I followed the situation closely as a country risk analyst as loans made at floating interest rates became unserviceable after global interest rates doubled after 1979. In August 1982, Mexico was the first to declare that it could not make principal and interest payments as scheduled. Brazil, Argentina and most of the region followed. The IMF and the US Treasury attempted to defuse the debt contagion by imposing austerity and adding to the countries’ debt. However, the situation worsened with sharp devaluations and a deep recession. The ratio of Mexico’s net public debt to GDP surged from 34 per cent in 1981 to 81 per cent by 1986.
The situation started to improve only when Nicholas Brady, US Treasury Secretary, offered a plan in March 1989 for creditors to accept“haircuts”, either through a principal reduction but maintaining market interest rates, or by keeping the face value of the loans but substantially lowering interest rates. Mexico repaid the “Brady Bonds” in full in 2003, some 15 years ahead of schedule.

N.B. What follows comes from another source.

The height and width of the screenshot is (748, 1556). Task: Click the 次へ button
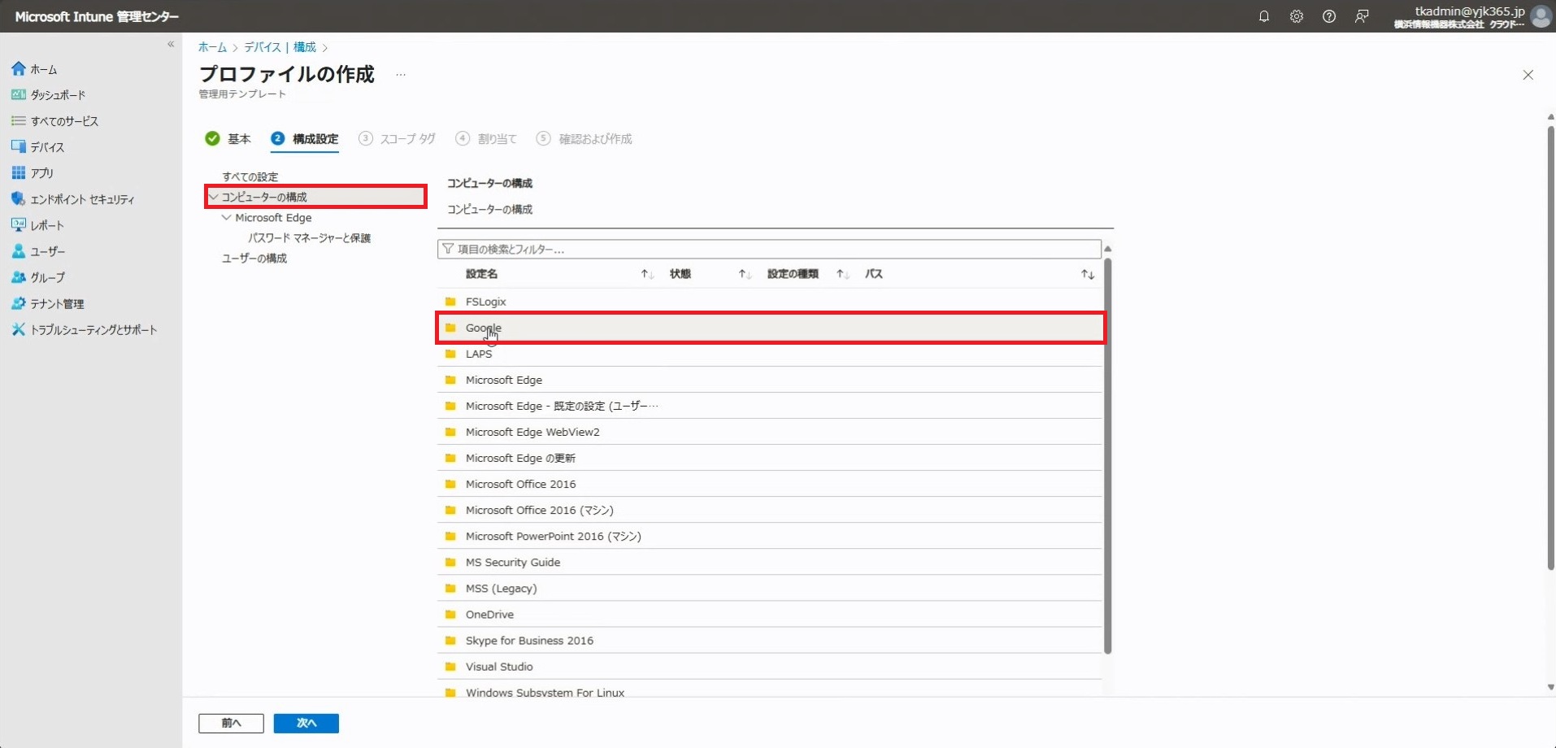(306, 723)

The Latin American crisis was a solvency issue rather than a liquidity issue. A significant portion of the loans the nations received in the 1970s was used to finance wasteful consumption, or eventually landed in Miami and New York based banks due to capital flight. They were no longer available to service debt. We also learned that these countries could not generate sustainable economic growth, or create jobs, until the debt levels were reduced.
Both these conclusions are relevant to resolving problems that southern Europe and Ireland face today, and call for a similar programme to reduce the level of debt. Irish real estate developers borrowed at low interest rates because of the perception that euro zone membership eliminated risk of default.

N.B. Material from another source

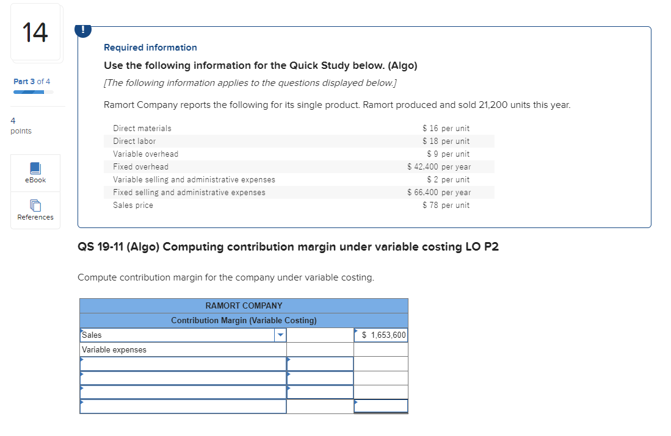Click the first blank label cell under Variable expenses
Viewport: 671px width, 436px height.
(x=183, y=363)
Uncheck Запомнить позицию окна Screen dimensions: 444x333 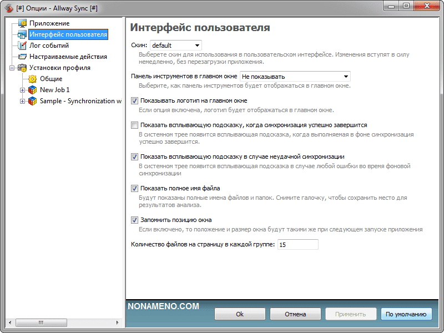(x=134, y=220)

The developers, and the Irish banks which lent to them, can no longer service debt since building values have crashed. With Ireland due to pay a relatively high average interest rate of 5.8 per cent on the new funds, its debt is projected to rise from 99 per cent of GDP this year, to 108 per cent in 2013. The budget measures will likely lead to negative growth in 2011 following three successive years of GDP declines.
In the case of Greece, the €110bn programme announced in May requires it to lower the public sector budget deficit from over 15 per cent of GDP in 2009 to less than 9 per cent this year. The unemployment rate will rise to almost 15 per cent by 2012 according to the IMF, and could eventually jump to 20 per cent.
The Latin American experience also suggests that there will be adverse implications for European debt and equity markets. The deterioration in debt ratios will discourage voluntary lending to the affected euro zone countries and, in the absence of functioning capital markets, those governments will become permanent supplicants for official aid. Poor economic growth prospects will dampen equity market performance as well since an increasing percentage of savings will be destined toward debt service rather than domestic investments. The vicious cycle of austerity, declining GDP and worsening debt ratios means that there will be no selfcorrecting cure for the malaise in debt and equity markets.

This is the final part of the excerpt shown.